Teto de vidro racial: até onde a mulher negra pode crescer dentro de uma organização?

O impacto do racismo, especialmente na progressão profissional das mulheres negras, que enfrentam múltiplas barreiras estruturais no Brasil, perpassa o desafio de conquistar uma posição de liderança. Embora a ascensão de lideranças negras, particularmente mulheres, a posições de destaque nos últimos anos seja um sinal positivo de mudança, o racismo sistêmico ainda cria barreiras significativas que limitam seu crescimento profissional. Este fenômeno, pode ser referido como o “teto de vidro racial”, uma metáfora que descreve como o racismo impõe limitações invisíveis, mas profundamente enraizadas, ao avanço profissional.

Mulheres negras frequentemente enfrentam uma interseção de discriminações baseadas em raça e gênero, o que complica ainda mais sua trajetória profissional. Essas barreiras não são apenas um obstáculo para a entrada em campos de trabalho bem remunerados e de alto status, mas também limitam as oportunidades de avanço uma vez dentro dessas carreiras.
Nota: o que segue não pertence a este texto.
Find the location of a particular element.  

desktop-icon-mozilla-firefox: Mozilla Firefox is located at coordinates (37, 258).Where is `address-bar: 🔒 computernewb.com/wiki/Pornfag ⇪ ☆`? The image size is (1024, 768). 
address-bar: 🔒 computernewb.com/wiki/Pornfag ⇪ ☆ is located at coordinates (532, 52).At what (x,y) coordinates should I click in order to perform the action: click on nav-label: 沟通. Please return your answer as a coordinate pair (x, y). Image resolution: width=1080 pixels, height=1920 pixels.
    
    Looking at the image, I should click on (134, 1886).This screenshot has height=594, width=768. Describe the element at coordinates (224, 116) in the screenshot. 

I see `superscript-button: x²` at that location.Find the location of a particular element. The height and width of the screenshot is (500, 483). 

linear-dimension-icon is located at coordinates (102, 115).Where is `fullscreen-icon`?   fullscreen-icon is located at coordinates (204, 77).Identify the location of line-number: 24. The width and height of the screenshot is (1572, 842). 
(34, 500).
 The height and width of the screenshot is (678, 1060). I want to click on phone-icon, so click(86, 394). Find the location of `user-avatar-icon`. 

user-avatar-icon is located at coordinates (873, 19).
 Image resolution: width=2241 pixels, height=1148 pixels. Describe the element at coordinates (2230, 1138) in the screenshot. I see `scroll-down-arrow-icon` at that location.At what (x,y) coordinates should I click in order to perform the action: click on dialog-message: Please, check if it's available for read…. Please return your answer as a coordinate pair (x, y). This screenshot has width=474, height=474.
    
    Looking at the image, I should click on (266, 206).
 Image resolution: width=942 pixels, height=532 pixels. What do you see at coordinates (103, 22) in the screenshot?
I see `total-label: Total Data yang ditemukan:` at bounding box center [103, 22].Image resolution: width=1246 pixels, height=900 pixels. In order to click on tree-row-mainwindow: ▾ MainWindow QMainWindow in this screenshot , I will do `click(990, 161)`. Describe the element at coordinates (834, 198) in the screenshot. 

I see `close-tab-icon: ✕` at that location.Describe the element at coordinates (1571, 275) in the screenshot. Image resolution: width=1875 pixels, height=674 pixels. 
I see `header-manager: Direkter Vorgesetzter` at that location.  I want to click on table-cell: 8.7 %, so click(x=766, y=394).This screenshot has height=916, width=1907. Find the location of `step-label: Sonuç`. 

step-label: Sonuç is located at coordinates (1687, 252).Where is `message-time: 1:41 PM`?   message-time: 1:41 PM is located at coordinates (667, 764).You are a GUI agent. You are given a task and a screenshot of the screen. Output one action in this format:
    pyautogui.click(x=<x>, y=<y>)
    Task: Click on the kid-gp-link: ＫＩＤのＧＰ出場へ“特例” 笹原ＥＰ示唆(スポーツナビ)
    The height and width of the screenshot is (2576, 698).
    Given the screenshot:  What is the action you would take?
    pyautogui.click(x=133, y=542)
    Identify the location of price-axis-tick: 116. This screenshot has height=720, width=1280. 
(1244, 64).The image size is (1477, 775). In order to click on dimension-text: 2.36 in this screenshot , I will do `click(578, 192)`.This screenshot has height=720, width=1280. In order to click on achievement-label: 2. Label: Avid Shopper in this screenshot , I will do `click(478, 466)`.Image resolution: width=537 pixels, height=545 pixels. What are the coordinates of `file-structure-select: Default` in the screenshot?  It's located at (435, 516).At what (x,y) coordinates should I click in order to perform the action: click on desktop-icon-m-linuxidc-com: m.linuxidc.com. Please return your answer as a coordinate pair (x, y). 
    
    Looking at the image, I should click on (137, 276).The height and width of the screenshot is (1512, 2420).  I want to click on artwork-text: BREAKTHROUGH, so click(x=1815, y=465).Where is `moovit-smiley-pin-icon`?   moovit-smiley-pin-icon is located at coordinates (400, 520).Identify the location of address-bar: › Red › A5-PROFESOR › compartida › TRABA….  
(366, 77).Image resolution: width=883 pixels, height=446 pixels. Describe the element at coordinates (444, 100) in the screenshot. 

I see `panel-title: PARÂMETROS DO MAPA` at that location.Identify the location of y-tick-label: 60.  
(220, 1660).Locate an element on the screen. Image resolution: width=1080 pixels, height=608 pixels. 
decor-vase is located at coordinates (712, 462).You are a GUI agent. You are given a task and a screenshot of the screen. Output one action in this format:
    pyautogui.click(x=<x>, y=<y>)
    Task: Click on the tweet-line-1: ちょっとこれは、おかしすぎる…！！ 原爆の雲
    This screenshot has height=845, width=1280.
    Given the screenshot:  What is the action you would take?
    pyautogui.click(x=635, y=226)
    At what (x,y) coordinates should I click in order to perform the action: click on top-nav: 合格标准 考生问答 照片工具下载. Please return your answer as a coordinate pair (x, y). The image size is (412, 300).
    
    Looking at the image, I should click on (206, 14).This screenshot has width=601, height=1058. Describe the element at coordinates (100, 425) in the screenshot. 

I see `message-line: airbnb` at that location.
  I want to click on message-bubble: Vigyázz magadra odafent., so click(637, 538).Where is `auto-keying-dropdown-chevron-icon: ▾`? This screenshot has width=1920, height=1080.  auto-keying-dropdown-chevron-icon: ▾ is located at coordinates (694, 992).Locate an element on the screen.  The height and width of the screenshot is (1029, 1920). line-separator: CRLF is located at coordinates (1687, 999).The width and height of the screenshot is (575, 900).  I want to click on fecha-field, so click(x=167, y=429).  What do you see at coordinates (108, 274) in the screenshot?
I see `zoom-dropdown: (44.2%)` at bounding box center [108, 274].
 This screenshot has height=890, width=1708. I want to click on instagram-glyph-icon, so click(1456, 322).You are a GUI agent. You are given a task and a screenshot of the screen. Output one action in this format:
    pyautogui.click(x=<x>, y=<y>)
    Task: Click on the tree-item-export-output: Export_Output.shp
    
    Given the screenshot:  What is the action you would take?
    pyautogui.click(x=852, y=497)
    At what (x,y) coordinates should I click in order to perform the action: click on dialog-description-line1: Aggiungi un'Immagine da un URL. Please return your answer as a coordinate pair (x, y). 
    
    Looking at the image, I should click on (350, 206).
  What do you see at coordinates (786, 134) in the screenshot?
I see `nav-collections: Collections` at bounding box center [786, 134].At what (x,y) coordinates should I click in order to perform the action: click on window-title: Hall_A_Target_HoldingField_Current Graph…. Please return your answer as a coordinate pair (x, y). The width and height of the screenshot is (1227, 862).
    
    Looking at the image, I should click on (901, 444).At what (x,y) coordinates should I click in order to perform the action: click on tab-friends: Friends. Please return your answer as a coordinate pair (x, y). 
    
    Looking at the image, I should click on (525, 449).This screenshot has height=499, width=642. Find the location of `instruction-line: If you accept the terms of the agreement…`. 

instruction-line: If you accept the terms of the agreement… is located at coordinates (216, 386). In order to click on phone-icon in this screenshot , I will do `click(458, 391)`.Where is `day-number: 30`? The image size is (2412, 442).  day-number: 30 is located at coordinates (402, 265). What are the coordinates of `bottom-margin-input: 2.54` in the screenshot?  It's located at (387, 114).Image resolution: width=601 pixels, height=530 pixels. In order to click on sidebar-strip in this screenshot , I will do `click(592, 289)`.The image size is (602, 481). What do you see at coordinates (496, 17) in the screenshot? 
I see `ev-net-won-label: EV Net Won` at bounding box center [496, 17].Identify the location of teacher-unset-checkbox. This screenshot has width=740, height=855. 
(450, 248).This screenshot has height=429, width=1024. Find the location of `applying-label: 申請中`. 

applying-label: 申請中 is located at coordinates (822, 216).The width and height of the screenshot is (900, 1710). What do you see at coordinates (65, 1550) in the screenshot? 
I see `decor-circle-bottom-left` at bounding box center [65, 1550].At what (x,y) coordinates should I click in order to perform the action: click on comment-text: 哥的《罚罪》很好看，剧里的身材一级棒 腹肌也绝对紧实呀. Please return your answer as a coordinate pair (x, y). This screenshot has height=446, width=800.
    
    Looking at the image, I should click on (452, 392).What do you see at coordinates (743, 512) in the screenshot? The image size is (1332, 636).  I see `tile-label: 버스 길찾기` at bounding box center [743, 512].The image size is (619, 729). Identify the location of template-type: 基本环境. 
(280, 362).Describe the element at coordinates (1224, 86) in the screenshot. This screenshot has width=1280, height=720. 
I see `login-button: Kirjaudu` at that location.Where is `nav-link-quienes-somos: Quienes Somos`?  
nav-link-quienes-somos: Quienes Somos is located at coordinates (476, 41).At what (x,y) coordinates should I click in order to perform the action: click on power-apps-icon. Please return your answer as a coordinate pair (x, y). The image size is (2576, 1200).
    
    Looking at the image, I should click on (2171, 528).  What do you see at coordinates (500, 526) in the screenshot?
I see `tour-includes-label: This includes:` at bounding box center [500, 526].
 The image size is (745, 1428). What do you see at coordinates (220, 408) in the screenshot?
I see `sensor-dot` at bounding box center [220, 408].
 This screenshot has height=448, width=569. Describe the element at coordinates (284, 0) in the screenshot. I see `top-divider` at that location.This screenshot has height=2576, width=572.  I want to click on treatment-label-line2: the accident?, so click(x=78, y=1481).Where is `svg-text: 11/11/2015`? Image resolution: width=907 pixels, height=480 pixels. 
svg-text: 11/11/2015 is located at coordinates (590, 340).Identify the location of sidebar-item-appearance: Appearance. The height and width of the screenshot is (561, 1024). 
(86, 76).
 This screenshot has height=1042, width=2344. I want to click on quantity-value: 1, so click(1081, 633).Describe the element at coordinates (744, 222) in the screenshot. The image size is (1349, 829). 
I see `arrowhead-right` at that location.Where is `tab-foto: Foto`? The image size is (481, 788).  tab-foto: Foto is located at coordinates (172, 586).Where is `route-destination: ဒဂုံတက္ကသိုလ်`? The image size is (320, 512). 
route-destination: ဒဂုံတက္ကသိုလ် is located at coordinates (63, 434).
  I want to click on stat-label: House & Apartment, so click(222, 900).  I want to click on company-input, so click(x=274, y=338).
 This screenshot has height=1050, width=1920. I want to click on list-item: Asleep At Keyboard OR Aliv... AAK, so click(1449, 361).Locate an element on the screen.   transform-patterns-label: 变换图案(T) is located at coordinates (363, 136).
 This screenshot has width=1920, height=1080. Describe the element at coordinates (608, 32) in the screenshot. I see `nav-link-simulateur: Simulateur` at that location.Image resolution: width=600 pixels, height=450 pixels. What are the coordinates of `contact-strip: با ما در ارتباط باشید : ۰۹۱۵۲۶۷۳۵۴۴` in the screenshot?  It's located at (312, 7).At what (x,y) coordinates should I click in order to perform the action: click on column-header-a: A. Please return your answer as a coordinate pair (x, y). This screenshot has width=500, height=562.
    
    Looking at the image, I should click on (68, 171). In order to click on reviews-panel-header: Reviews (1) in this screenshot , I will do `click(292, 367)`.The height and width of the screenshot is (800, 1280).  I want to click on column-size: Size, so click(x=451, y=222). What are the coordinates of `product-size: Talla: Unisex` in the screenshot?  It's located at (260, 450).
O racismo institucional se manifesta de várias maneiras, das clássicas atitudes que incluem preconceitos de contratação e disparidades salariais, até às micro agressões cotidianas, silenciamento e desvalorização de competências para aquelas poucas que alcançam a tão desejada posição de liderança.

Apesar da falta de representação, algumas mulheres negras têm quebrado barreiras significativas no Brasil. No entanto, os números gerais ainda refletem disparidades significativas. Segundo o Instituto Brasileiro de Geografia e Estatística (IBGE), mulheres negras compõem uma parcela substancial da força de trabalho brasileira, mas estão majoritariamente em posições de menor remuneração e menor status. Em cargos executivos e posições de liderança, a presença de mulheres negras é ainda mais escassa.

Um relatório de 2020 da Ethos, organização focada na promoção da diversidade nas empresas brasileiras, mostra que apenas uma pequena fração dos cargos de liderança é ocupada por mulheres negras. Em grandes empresas, a porcentagem de mulheres negras em posições de liderança é mínima, refletindo não apenas o racismo e sexismo institucional, mas também a falta de políticas eficazes para promover a diversidade e inclusão no ambiente corporativo.

Mas o que tem depois do “teto de vidro”? O que a branquitude teme ao dar acesso e oportunidades para uma parcela da sociedade (56%) tão fundamental para a sustentabilidade corporativa e social? Segundo a psicóloga, ativista e escritora, Cida Bento, no Livro Pacto da Branquitude, “Há um lugar da branquitude que é colocar todos que não são brancos em uma condição de inferioridade. Isso é um pacto. O branco tem muito medo de ser minoria e em alguma parte dele sabe que aquilo que ele tem como privilégio foi expropriado dos negros. Durante quase 400 anos de escravidão, entre pouco mais de 500 anos de Brasil, quem trabalhou no país foram os negros. Esse lugar do branco aciona o medo. Os negros são credores que incomodam”.

Para superar o “teto de vidro racial”, é crucial a implementação de políticas de igualdade racial e de gênero que não apenas abordem a contratação e promoção, mas também criem um ambiente de trabalho inclusivo e de suporte. Existem dezenas de listas de boas práticas corporativas facilmente encontradas nos sites de busca, e nenhuma delas fará sentido sem a intencionalidade e o compromisso de quem toma as decisões. Para que uma organização se torne verdadeiramente inclusiva, o primeiro passo é a intencionalidade. Lideranças comprometidas com os valores sociais e a intenção de uma política interna sustentável. O Pacto Global tem um programa de direcionamento chamado Liderança com ImPacto, voltado para líderes comprometidos com os valores sociais, consequentemente raciais, a partir dos Objetivos de Desenvolvimento Sustentável (ODS). E para focar nas questões raciais, tem o Pacto de Promoção da Equidade Racial, uma iniciativa que propõe implementar um Protocolo ESG Racial para o Brasil, trazendo a questão racial para o centro do debate econômico brasileiro e atraindo a atenção de grandes empresas nacionais e multinacionais da sociedade civil para o tema. Ferramentas de transformação não faltam.

O caminho para desmantelar o “teto de vidro racial” que limita as mulheres negras no Brasil é desafiador, mas não intransponível. Às empresas: aumentar a representação de mulheres negras em posições de liderança não é apenas uma questão de justiça social; é também uma estratégia que enriquece o ambiente de trabalho, trazendo diversas perspectivas e experiências que podem impulsionar a inovação e o sucesso organizacional. Às mulheres negras: não aceitem trabalhar apenas nos bastidores. Busquem a luz, a visibilidade e o reconhecimento que lhes pertencem. Não se diminuam para caber em lugares que não a valorizem.